In the period leading up to Christmas our office routinely receives enquiries from people about “child custody”, “custody rights”, “family law custody” or “child custody laws”.
While these terms haven’t been used in the family law context since 1995[i], and given we are almost 20 years down the track; they’ve remained in the minds of some people presented with parenting issues.
There’s been a change in terminology in family law due to a shift in the context in which the court examines a parenting dispute.-In approaching the exercise of making a parenting order, the court comes from a perspective that while children have rights; parents have responsibilities.

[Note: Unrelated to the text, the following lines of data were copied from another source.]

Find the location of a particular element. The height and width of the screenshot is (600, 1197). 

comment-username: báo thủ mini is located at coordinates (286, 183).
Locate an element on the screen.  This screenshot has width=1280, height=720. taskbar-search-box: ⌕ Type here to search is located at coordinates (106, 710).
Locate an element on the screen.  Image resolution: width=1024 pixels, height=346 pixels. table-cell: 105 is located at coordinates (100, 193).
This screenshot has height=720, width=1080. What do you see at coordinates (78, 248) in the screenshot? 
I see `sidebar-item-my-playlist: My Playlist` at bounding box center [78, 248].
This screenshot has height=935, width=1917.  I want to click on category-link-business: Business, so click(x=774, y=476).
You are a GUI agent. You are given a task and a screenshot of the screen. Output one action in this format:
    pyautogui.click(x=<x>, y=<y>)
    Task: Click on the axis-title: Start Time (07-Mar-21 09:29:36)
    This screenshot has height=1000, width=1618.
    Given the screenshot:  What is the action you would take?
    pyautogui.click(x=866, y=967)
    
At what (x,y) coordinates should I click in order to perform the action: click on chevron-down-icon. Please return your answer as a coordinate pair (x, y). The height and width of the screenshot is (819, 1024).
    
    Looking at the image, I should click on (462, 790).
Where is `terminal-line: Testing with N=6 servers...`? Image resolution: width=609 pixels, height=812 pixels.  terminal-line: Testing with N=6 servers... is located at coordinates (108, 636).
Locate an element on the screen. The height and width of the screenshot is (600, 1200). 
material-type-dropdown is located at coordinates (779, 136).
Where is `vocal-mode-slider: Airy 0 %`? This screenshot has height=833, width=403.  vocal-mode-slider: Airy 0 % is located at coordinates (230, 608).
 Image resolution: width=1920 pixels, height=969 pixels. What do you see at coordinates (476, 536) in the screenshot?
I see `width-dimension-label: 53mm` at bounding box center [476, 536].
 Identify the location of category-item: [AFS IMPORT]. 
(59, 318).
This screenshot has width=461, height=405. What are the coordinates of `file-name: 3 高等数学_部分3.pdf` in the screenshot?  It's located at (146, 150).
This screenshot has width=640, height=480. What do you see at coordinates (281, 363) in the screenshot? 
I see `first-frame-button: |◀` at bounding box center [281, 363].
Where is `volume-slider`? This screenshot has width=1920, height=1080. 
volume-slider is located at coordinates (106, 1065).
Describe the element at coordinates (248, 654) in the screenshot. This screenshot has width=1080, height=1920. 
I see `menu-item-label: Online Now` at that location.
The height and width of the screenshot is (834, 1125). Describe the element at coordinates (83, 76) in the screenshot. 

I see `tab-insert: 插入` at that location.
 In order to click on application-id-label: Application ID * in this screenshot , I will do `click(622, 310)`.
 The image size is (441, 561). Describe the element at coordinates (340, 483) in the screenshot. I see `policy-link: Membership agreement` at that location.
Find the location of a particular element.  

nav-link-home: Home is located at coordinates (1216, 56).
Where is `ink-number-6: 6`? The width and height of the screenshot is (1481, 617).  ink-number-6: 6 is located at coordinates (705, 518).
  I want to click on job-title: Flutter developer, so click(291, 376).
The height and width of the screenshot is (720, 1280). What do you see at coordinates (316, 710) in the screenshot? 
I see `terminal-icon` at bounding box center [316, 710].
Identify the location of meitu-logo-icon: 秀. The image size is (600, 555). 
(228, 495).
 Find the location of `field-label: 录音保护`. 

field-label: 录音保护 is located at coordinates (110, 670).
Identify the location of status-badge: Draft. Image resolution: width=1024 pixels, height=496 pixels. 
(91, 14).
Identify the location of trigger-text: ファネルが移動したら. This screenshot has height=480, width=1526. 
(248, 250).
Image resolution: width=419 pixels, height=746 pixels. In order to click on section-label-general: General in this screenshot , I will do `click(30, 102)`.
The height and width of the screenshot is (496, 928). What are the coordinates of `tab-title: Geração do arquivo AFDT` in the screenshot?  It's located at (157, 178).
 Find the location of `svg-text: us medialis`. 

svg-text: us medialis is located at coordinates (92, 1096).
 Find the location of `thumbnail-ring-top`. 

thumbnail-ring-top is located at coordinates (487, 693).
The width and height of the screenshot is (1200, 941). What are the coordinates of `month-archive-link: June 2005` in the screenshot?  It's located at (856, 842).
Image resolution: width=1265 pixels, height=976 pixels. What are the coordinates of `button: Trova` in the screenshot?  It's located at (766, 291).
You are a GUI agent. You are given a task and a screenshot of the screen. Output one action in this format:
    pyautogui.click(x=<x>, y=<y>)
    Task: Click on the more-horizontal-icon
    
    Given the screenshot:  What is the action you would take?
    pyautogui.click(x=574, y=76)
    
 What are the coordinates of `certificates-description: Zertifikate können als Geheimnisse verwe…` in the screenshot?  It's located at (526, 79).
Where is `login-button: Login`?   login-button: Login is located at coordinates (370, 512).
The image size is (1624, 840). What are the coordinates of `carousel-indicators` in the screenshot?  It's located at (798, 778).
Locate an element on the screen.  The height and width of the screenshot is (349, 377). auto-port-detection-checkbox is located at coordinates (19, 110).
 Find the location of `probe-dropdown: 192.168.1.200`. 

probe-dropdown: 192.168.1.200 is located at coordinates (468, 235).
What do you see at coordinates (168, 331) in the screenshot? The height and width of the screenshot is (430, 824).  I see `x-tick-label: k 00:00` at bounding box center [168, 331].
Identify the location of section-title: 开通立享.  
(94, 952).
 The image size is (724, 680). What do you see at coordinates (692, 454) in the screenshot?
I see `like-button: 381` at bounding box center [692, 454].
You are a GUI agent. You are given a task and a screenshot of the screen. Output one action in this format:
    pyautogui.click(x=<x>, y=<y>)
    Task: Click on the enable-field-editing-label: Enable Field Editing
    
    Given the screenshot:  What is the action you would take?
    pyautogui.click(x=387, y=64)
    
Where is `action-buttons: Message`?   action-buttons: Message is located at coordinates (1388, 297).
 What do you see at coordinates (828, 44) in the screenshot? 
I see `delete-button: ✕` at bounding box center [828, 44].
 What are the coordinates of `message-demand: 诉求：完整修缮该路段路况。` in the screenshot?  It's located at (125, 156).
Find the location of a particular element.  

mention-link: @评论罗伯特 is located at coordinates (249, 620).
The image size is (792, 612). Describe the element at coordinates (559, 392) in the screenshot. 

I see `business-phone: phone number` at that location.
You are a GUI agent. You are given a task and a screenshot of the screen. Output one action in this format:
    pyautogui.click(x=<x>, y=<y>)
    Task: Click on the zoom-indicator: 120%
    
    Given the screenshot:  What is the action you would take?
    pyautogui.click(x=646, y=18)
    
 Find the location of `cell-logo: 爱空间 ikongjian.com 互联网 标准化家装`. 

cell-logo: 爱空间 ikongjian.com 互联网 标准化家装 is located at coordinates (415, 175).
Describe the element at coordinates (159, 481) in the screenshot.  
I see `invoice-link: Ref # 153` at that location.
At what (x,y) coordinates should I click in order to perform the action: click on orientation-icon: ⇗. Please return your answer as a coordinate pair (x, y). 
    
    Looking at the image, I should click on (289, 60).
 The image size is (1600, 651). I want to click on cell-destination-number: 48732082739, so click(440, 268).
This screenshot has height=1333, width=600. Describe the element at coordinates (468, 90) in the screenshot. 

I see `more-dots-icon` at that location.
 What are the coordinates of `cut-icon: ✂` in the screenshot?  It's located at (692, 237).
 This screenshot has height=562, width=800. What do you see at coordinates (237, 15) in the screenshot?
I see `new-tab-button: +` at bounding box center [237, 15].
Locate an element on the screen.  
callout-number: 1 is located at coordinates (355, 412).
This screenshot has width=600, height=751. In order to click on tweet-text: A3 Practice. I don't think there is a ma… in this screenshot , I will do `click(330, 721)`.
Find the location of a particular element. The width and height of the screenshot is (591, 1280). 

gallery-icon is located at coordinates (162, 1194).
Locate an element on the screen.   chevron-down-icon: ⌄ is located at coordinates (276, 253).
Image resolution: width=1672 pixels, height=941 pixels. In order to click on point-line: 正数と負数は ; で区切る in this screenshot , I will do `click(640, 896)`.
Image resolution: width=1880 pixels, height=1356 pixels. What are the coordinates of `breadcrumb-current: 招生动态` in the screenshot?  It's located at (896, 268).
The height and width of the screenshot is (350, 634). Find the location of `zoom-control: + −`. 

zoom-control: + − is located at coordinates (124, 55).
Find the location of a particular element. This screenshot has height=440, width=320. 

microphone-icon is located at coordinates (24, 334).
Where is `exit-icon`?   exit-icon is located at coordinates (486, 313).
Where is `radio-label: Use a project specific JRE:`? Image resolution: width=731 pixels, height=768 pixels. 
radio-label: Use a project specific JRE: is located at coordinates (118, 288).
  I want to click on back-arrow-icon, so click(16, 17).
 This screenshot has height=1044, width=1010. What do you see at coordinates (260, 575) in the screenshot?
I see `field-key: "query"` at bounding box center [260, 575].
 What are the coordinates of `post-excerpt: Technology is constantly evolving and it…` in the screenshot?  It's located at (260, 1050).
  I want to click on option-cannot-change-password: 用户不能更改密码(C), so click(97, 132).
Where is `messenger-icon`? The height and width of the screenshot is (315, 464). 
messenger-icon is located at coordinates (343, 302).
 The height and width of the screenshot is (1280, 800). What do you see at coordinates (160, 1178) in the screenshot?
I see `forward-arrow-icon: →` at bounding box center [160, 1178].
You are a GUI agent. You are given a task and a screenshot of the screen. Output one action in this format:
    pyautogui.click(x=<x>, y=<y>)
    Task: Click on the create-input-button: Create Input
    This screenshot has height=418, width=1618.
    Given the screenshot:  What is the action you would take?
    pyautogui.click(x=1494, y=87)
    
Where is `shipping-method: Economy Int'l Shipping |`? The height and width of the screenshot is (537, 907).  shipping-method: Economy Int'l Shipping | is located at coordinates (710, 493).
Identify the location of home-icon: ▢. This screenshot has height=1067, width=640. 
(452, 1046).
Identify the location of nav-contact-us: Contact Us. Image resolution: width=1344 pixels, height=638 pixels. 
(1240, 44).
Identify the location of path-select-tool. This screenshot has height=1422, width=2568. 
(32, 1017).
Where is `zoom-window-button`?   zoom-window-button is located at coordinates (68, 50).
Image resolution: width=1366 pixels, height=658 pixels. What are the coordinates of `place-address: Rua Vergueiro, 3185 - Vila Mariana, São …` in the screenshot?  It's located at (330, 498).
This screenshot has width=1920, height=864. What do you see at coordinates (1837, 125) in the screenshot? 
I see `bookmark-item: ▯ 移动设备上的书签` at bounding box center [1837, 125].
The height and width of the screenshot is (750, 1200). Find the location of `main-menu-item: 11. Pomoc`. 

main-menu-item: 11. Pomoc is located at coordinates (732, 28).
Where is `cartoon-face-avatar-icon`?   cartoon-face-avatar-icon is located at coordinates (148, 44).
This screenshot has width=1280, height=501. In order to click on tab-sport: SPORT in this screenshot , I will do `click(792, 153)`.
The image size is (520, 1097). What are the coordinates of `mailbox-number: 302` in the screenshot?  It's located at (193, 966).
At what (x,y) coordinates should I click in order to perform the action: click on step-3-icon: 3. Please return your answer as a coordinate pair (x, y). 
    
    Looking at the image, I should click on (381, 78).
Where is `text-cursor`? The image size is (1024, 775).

Terms that suggest ownership or right such as “child custody rights” i.e. my right to child custody, are not relevant to the modern Family Court. Further, parents who think in these terms may be inadvertently doing a disservice to the presentation of their case.
So how should I approach Family Law child custody? And what if I don’t want to go to Court?
Whether or not you want, or need, to go to Court the best outcomes for your children (and most likely for you) will be achieved by “child-focused thinking”.
This means framing your proposal for the separated co-parenting arrangements according to the following types of considerations:
- Is the proposal “businesslike”? Have you been able to put aside your animosity towards the ex partner when considering the proposal?
- Has the proposal been considered in terms of what is practical for the children?
- Is the proposal likely to be enjoyable for them?
- Does the proposal make concessions as to what benefits they receive in the other household?
- What are your motivations in making the proposal? i.e. are you looking to advance the children best interests?
Some of the rights children have are to enjoy spending time regularly with both parents, (consistent with what is necessary to keep them safe from harm), have meaningful relationships with both parents and extended family, receive adequate and proper parenting etc.
In my experience not many parents consulting a Brisbane family lawyer would disagree children should not have these rights or that children are “property” such as is suggested by thinking in terms of custody laws.
What about this Christmas – I don’t have parenting orders or a parenting agreement in place?
Some ex partners are difficult (believe me I know).
The best you can do is control what you’re doing. This is an area of law where two wrongs don’t make a right.
Remember you need to be child focused; and you should act “responsibly” for your children. Here are some tips for Christmas holidays negotiations:
- Try and use email for your communications. While face to face may be best to repair a relationship, not so here. Remember your email may end up annexed to an affidavit so behave in a businesslike and child focused manner when communicating your proposal;
- As part of being child focused think about your proposal. Cover the above points.
- Avoid being reactive. He or she may say something stupid, insulting, threatening or abusive. Don’t react – you have it in writing;
- During the festive season don’t drink text or email. At Christmas many people have a few drinks and emotions are running high with separation and absent children at a family time of year. Again, the focus needs to be the children and not your own pain. Things will work out long terms if you stay calm;
- Look after yourself. Don’t overdo it and set those resolutions in place for the New Year. I often say to my clients “it’s a marathon not a sprint” which is particularly relevant when dealing with a difficult ex partner.
I hope anyone taking the time to read this has found it helpful and informative. Have a merry Christmas in 2014; and a Happy New Year in 2015.
Peter Hooper – Hooper Mill Family Lawyers
[i] The Family Law Reform Act 1995 (Cth) replaced part VII of the Family Law Act 1975 (Cth) (“FLA”) and changed the terminology when dealing with children’s matters from “guardianship”, “custody” and “access” to “specific issues”, “residence” and “contact”.
The Family Law Act 1975 has most recently been amended by the Family Law Amendment (Shared Parental Responsibility) Act 2006 (Cth) which commenced operation on 1 July 2006. This amending Act changes the terms “residence” and “contact” to become “living with”, “spending time” and “communicating with”.